So I made the Lagrangian equation $L(x,y,z,λ)=x^2 + y^2 + z^2 + λ(xy -z+1)$

and then

$θL/θx = 2x + λy =0$

$θL/θy = 2y + λx =0$

$θL/θz = 2z - λ =0$

$θL/θλ = xy -z +1 =0 $

The obvious solution for that system is x=0 , y=0 , z=1 and λ=2

But solving it in an online solver for nonlinear systems of equation the answer I get is that it's unsolvable.

So my question is: What I'm doing wrong

Answer 1

Since $f$ and $g$ are polynomial, using SymPy's solve_poly_system:

>>> from sympy import *
>>> x, y, z, mu = symbols('x y z mu', real=True)
>>> L = x**2 + y**2 + z**2 + mu * (x*y - z + 1)
>>> solve_poly_system([diff(L,x), diff(L,y), diff(L,z), diff(L,mu)], x, y, z, mu)
[(0, 0, 1, 2), (-sqrt(2)*I, -sqrt(2)*I, -1, -2), (sqrt(2)*I, sqrt(2)*I, -1, -2)]

Hence, the only real solution is $(x,y,z,\mu) = (0, 0, 1, 2)$. Not very insightful, however.

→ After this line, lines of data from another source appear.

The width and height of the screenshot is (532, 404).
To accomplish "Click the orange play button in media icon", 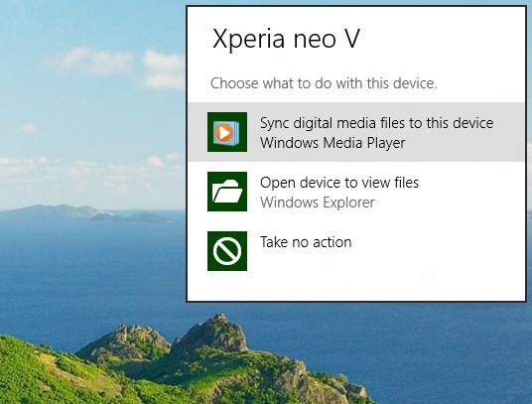I will pos(224,133).
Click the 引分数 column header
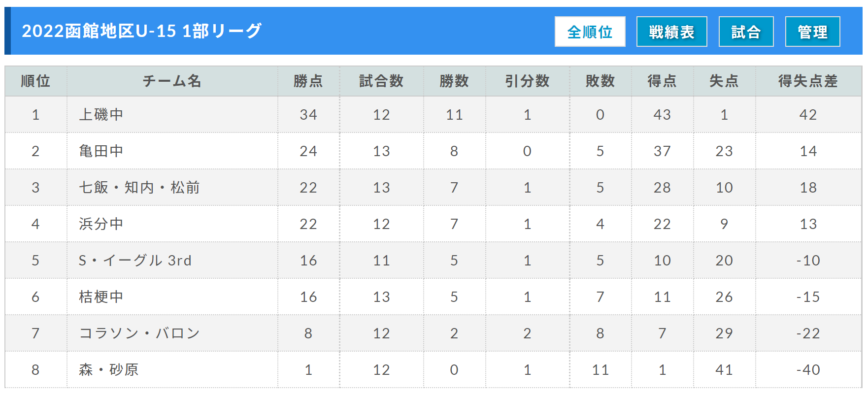Viewport: 868px width, 395px height. [x=528, y=81]
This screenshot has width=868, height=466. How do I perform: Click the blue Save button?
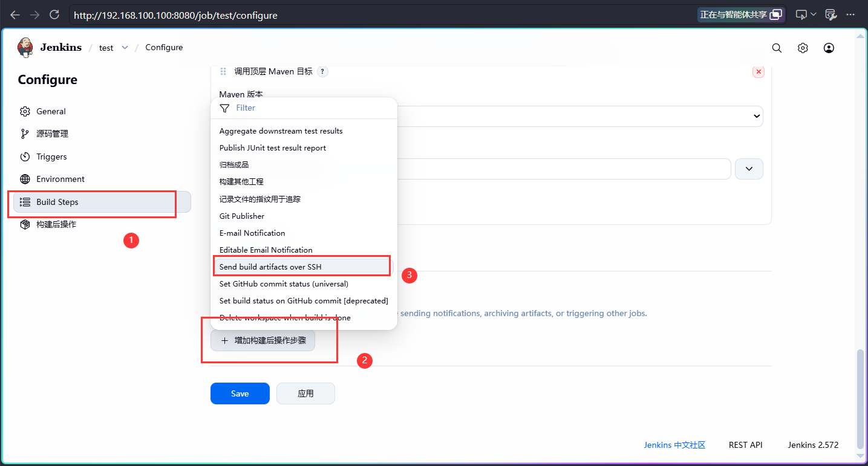point(240,393)

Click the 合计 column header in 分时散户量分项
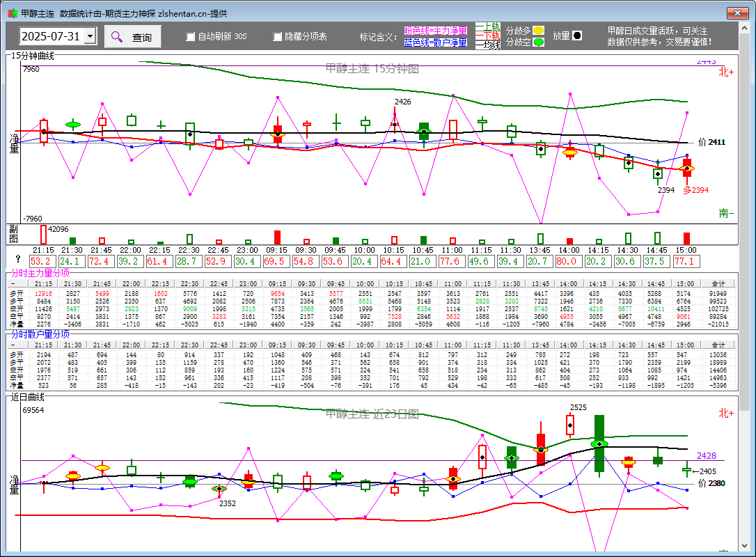click(x=718, y=345)
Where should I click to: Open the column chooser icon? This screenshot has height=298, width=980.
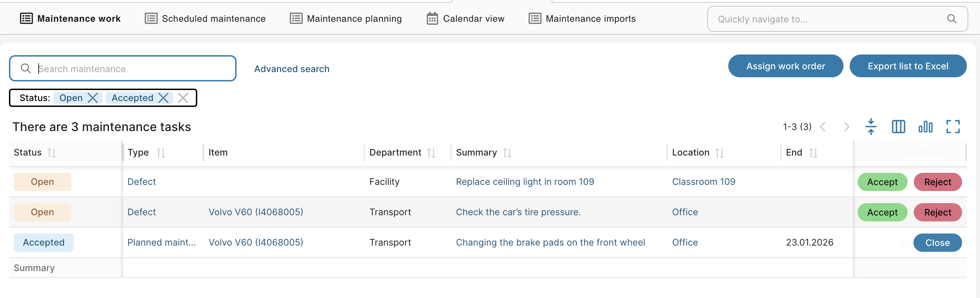click(898, 127)
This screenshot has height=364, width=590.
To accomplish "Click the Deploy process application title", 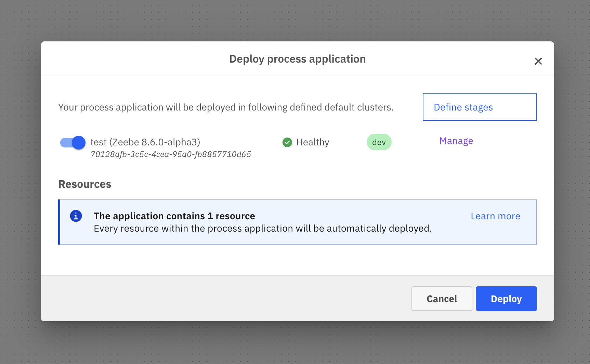I will pyautogui.click(x=297, y=59).
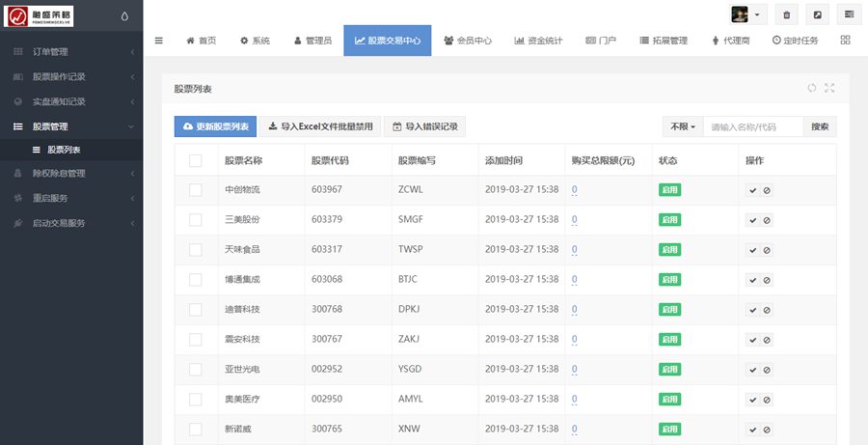Expand 订单管理 in the sidebar
This screenshot has height=445, width=868.
[x=71, y=51]
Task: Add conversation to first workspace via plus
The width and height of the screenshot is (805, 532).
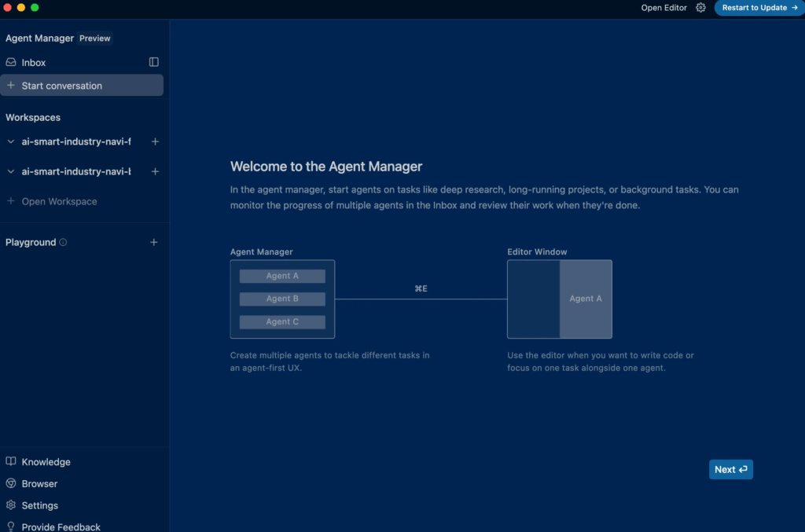Action: point(155,142)
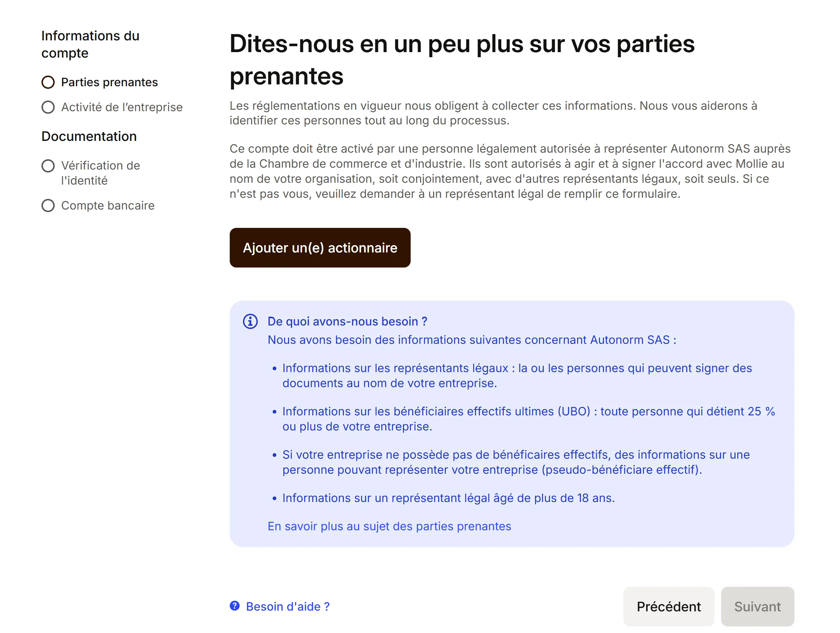Screen dimensions: 840x633
Task: Click the Dites-nous en un peu plus page title
Action: tap(462, 60)
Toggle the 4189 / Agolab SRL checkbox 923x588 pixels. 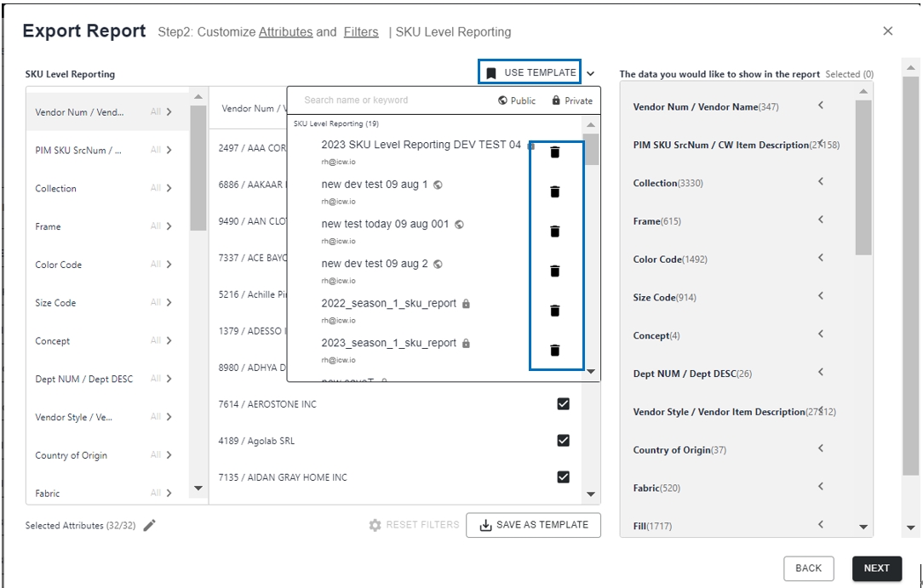click(x=563, y=441)
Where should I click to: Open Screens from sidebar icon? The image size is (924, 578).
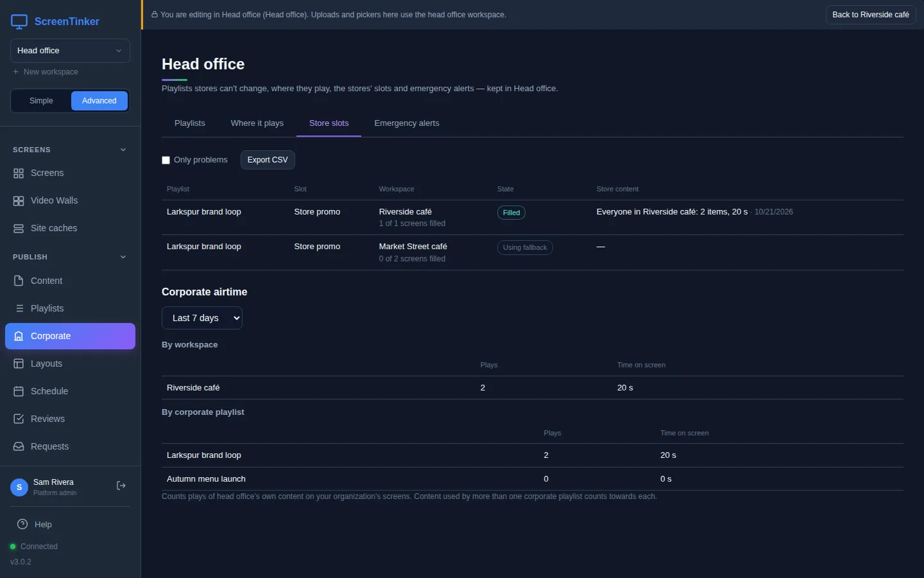tap(19, 173)
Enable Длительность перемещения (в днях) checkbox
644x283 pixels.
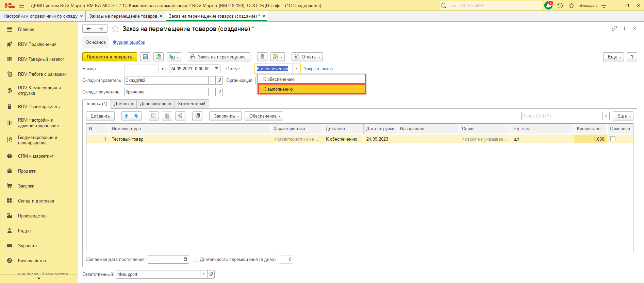tap(195, 260)
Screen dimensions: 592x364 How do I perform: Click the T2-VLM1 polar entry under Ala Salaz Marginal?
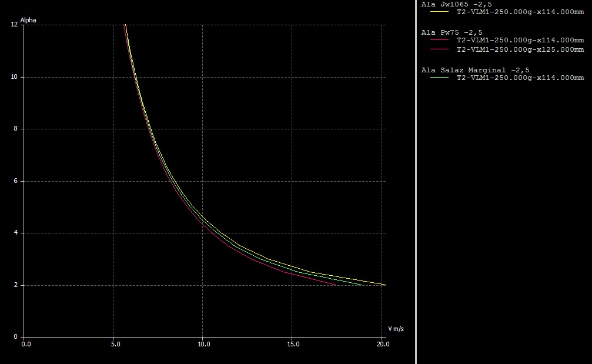pos(520,78)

Let $\mathcal L$ be the Lagrangian. Computing $\partial_x \mathcal L$, $\partial_y \mathcal L$ and $\partial_z \mathcal L$ and finding where they vanish,

$$\begin{bmatrix} 2 & \mu & 0\\ \mu & 2 & 0\\ 0 & 0 & 2\end{bmatrix} \begin{bmatrix} x\\ y\\ z\end{bmatrix} = \begin{bmatrix} 0\\ 0\\ \mu\end{bmatrix}$$

Note that the matrix is singular when $\mu = \pm 2$. Hence, we have three cases to consider.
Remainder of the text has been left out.